---------- Supplied material

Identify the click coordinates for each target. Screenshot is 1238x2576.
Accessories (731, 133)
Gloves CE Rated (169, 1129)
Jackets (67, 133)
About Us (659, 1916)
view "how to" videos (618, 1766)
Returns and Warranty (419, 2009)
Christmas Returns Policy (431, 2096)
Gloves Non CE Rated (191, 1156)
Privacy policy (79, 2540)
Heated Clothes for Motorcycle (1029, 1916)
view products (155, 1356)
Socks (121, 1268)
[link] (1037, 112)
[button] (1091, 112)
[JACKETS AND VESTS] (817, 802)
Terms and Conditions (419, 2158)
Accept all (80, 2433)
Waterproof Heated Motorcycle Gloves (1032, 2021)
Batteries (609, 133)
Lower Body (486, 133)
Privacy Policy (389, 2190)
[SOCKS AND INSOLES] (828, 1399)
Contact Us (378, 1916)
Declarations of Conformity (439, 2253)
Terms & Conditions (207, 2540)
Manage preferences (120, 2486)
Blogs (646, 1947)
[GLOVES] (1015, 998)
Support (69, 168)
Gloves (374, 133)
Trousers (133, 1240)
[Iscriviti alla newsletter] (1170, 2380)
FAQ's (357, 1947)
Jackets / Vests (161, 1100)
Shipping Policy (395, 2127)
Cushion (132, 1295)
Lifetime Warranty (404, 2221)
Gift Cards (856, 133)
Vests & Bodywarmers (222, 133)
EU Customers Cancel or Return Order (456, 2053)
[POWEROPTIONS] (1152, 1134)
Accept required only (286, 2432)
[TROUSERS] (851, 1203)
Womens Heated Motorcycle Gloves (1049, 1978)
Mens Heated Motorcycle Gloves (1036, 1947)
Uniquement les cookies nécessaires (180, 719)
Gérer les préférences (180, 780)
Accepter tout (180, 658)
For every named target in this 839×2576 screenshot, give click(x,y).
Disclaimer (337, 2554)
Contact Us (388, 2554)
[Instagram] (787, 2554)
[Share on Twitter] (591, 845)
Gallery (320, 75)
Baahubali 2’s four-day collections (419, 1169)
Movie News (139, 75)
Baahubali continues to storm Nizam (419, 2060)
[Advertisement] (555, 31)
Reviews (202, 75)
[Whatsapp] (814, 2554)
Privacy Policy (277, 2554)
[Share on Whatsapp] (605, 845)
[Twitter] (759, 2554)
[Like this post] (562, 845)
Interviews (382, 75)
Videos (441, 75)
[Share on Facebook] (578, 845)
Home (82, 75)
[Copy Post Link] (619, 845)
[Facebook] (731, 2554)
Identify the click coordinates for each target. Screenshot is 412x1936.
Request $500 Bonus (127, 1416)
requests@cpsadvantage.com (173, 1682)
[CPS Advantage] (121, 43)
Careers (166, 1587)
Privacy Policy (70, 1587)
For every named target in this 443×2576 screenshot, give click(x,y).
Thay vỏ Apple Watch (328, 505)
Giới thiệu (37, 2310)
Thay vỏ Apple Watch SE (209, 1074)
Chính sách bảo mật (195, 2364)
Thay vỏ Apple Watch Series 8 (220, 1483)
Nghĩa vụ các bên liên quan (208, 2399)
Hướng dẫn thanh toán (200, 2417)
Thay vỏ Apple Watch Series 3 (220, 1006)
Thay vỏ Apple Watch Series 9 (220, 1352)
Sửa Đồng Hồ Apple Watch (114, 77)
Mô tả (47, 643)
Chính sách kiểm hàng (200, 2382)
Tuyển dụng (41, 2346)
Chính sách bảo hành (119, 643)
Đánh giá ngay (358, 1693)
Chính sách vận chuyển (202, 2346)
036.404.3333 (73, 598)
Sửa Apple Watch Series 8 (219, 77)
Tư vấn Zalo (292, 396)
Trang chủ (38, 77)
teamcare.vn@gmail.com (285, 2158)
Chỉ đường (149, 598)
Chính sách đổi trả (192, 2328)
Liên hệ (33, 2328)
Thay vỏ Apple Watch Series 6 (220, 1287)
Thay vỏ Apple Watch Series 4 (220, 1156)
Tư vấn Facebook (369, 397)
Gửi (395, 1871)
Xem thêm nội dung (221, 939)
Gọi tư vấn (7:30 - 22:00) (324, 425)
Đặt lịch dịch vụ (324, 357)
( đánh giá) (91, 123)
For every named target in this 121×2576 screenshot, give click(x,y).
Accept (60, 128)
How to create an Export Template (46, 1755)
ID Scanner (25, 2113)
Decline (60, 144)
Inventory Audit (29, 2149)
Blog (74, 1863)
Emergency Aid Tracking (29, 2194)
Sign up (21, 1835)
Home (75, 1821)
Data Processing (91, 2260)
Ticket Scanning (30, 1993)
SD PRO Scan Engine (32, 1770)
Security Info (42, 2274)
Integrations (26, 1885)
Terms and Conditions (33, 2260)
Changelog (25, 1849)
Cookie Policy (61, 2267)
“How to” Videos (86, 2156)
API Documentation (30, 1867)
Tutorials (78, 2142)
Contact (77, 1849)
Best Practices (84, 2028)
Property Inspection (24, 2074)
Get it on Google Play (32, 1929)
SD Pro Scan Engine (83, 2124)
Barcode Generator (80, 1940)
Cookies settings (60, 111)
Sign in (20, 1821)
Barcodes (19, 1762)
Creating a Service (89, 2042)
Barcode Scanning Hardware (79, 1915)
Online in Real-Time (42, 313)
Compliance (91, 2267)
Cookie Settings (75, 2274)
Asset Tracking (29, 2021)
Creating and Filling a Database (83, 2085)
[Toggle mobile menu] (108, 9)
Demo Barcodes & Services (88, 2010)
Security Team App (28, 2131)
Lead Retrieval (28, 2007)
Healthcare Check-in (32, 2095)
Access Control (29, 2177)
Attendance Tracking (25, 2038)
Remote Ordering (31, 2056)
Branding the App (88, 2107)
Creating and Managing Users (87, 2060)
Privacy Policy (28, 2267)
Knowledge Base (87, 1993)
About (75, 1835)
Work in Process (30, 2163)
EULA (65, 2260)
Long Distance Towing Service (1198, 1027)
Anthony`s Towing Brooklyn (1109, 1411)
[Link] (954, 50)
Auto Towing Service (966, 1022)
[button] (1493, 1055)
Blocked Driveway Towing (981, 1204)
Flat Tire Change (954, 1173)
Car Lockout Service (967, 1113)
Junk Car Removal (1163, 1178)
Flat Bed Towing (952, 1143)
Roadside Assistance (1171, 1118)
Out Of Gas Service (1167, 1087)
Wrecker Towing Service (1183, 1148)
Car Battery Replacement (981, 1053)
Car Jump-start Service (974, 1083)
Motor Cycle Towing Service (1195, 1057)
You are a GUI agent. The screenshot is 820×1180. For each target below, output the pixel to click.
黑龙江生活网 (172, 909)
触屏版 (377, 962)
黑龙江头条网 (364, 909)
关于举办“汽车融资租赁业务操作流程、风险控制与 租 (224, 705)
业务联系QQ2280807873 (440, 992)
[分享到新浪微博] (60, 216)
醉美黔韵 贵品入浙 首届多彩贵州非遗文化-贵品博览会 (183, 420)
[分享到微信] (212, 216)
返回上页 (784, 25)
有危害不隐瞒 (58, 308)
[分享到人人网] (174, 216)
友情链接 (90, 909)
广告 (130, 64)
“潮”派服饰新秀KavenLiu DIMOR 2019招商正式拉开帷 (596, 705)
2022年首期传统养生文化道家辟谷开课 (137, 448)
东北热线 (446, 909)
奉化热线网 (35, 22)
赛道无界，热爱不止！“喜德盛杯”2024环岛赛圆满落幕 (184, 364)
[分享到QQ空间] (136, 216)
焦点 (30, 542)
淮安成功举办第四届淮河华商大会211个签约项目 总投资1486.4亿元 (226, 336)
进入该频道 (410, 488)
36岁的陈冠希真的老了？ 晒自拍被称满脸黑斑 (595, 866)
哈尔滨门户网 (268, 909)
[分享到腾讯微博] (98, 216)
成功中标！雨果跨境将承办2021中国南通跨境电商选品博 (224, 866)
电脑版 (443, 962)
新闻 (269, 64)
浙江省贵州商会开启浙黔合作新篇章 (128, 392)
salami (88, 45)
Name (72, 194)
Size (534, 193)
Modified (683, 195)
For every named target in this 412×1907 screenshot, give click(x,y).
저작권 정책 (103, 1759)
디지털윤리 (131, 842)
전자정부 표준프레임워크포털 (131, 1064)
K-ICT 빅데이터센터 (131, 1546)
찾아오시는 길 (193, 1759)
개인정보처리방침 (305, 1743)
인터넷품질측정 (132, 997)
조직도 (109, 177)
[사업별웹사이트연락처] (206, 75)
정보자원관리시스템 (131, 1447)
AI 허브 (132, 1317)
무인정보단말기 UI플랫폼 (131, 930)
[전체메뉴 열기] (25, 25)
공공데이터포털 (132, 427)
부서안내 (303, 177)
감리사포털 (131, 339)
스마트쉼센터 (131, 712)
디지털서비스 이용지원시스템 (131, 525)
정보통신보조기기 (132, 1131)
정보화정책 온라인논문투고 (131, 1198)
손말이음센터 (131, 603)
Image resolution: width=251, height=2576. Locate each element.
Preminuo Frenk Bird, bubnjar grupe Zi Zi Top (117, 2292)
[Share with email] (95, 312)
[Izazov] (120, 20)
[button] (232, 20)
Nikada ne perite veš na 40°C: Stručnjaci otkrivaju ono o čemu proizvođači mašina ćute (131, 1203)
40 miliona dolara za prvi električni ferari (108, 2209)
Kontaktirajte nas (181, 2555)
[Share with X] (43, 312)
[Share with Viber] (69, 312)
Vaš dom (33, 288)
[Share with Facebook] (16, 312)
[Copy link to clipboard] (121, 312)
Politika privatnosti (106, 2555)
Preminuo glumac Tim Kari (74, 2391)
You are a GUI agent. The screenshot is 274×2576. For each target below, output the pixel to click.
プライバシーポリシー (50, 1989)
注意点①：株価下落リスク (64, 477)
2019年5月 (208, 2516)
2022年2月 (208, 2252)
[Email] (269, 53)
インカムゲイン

--------------------

Exercise aim: Once you have read through the entries, say how many of their lines include the string "below" and give nothing but that number.

Task answer: 2